Sunday, October 28, 2012

GMO field trials explained

"Why are they opposed to even GMO field trials?"
Let me explain what happens in a crop's field trial, by comparing it to human measures.
Suppose you take a patient who's infected with the AIDS virus, and inject him with a recently developed experimental medicine that you CLAIM will cure him. Now to test this, imagine taking his blood and semen samples, multiplying them and injecting 10,000 regular civilians with them.
Imagine not informing those 10,000 civilians about it and letting them go about their business - for several years.
And then after a whole new generation has been born, suppose we can only NOW, after a long term, really measure whether the medicine was actually effective or not.

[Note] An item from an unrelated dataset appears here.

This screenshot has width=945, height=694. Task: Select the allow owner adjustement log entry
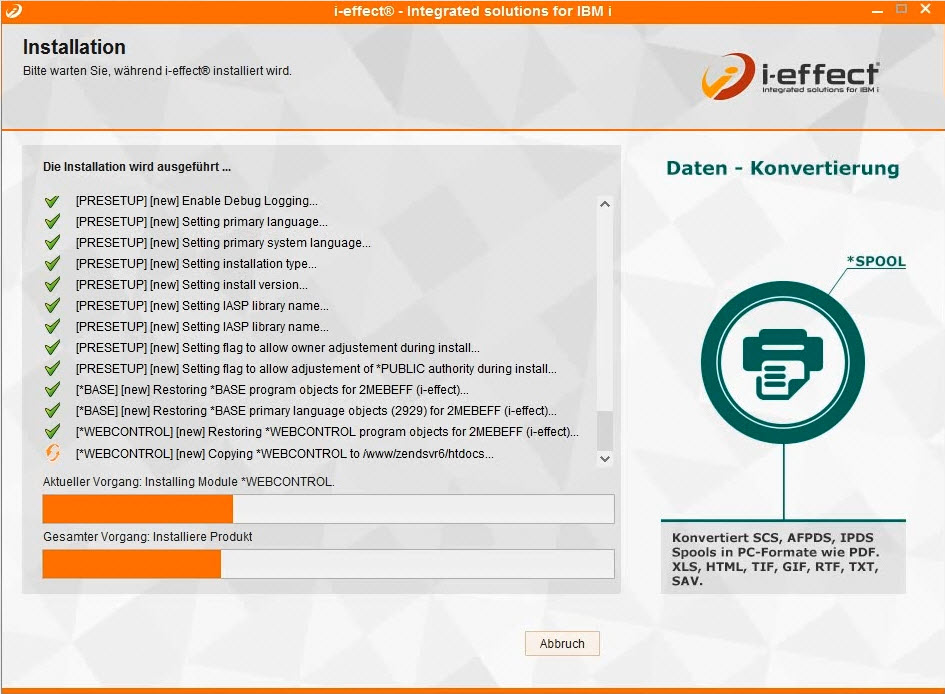tap(278, 348)
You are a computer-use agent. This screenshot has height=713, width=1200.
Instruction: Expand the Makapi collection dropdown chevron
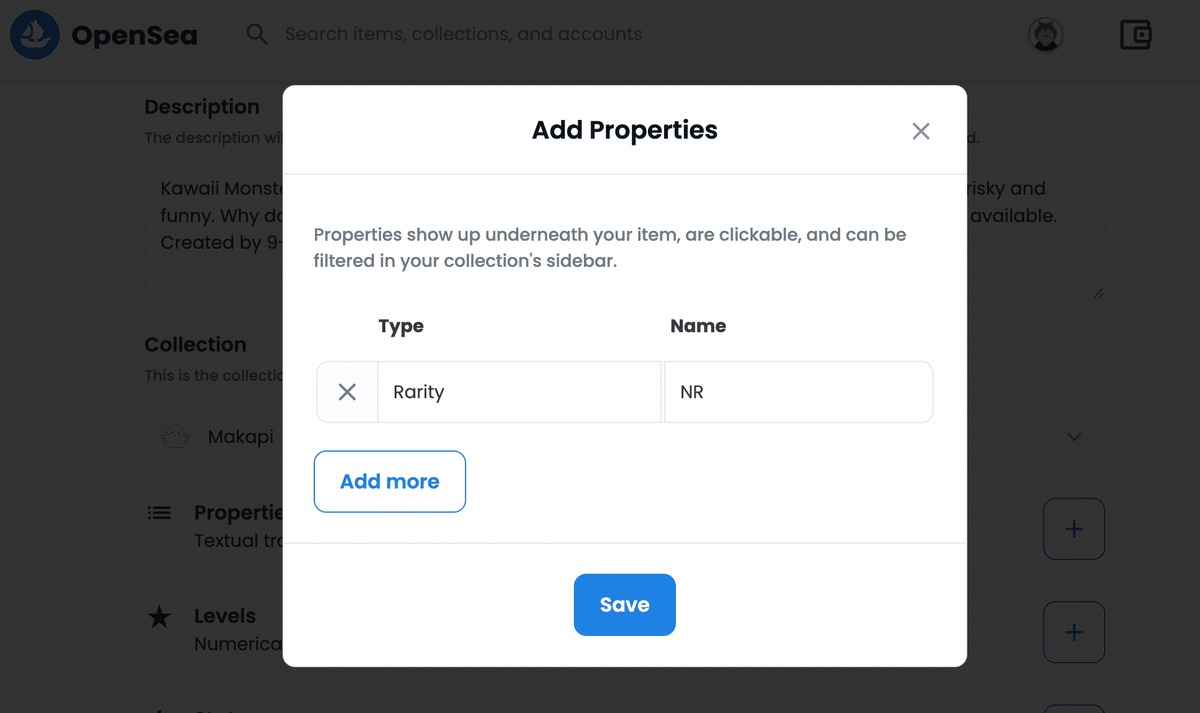coord(1074,437)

If it turned out to be effective, then FINE, no damage. Yay.
But what if it didn't? Then by the time this comes to light, those 10,000 people will have spread the un-cured AIDS virus it to their partners and further on to the children that they concieve.
Would you be able to contain the outbreak you caused while experimenting?

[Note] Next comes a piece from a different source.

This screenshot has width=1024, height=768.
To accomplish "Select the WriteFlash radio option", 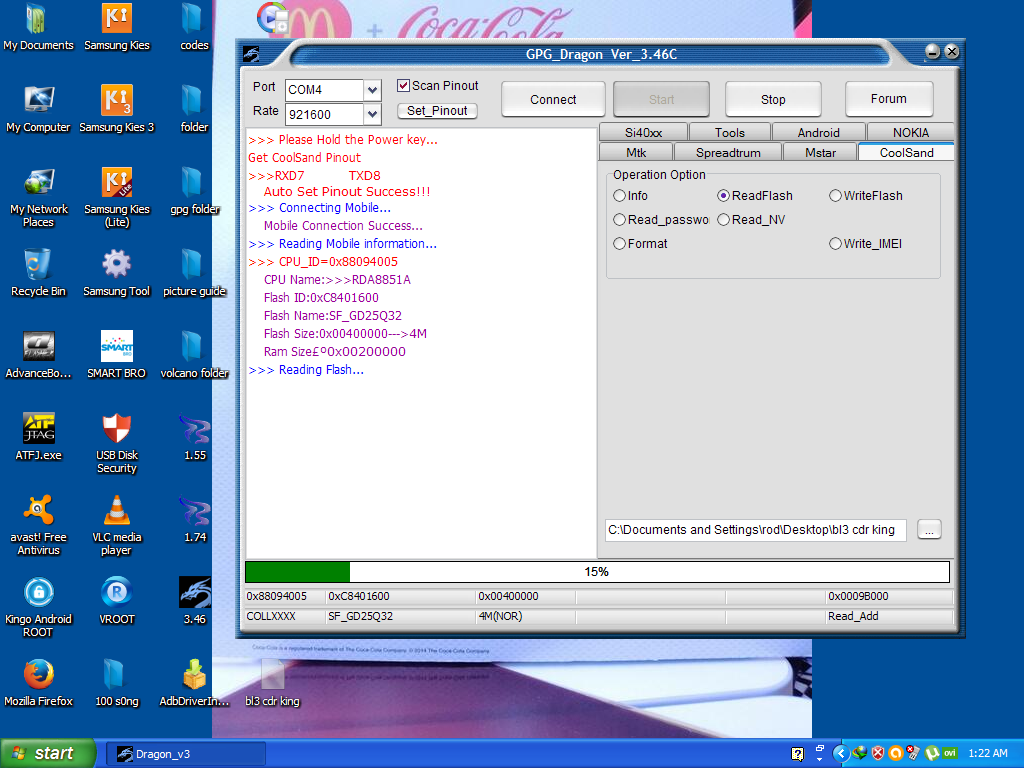I will 835,196.
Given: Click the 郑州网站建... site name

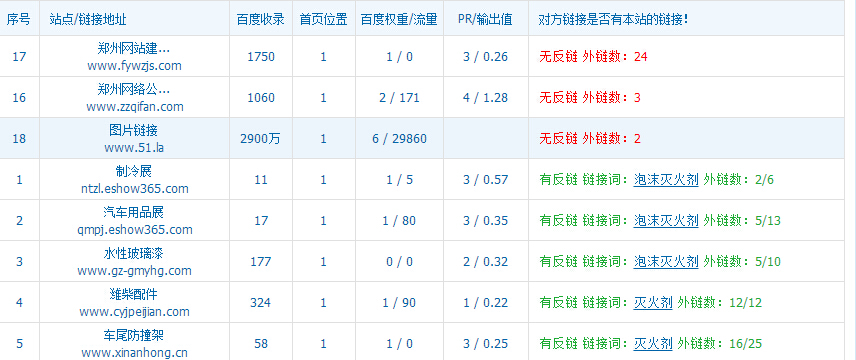Looking at the screenshot, I should pos(134,49).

This sounds freakishly mad-science, doesn't it? Well, now do some replacements:
Replace all the people with individual brinjal plants, and the initial test patient with a BT-Brinjal plant.

This is how plants procreate. Each plant makes and releases thousands of pollen, and the wind and the bees and flies and birds and animals and occasionally humans take them at random to other brinjal plants in the vicinity. Pollination happens, and then the next generation, the seed, is formed.

One field growing an experimental batch of BT Brinjal, will, within one harvest, spread its pollen to neighbouring fields, and get into their gene pool by the next season. When it comes to field trials with plants, there's no such thing as inoculation, there is no such thing as control.

BT Cotton... was released without telling anybody and has spread across the country. The "field trial" that Monsanto started without bothering to ask anybody's permission, has now mixed in with the mainstream in the way I described above. Whether there are harmful effects or not -- was it really upto Monsanto to play with our eco-system without telling us about it? At least we're not eating the cotton. But many animals are. These organisations - Monsanto or the government - aren't doing any monitoring. It's still too early to tell about any long term effects. It's something we all have to live with now.

But even keeping potential health effects aside, there's the economic angle. The GM seeds' DNA have been patented by Monsanto. Any crop sample you take, a simple DNA test will reveal if it's got Monsanto's GM strain or not. And Monsanto has no intentions whatsoever to open-source their seeds' DNA. Look up the suits it's filed against family farms in the US for growing GM Soy without paying Monsanto any royalties. Those farmers didn't steal anything : the GM strains entered their crops' gene pool by natural cross-pollination from neighboring fields that were growing GM Soy. Even if it's out of their control, their government is forcing them to pay Monsanto. This is pure profiteering.

So it's a loss of food sovereignty - switching over to GM practically means of all the money farmers make, a part will go to Monsanto. Already they've been increasing the price of their BT Cotton seed they sell to farmers - one major factor driving the farmer suicide rate in our country at 1 every 30 minutes. Something that used to be freely available and abundant, is now owned by a foreign company.

This makes it in the best interests of Monsanto to SPREAD their GM varieties. And just starting field "trials" will do the trick.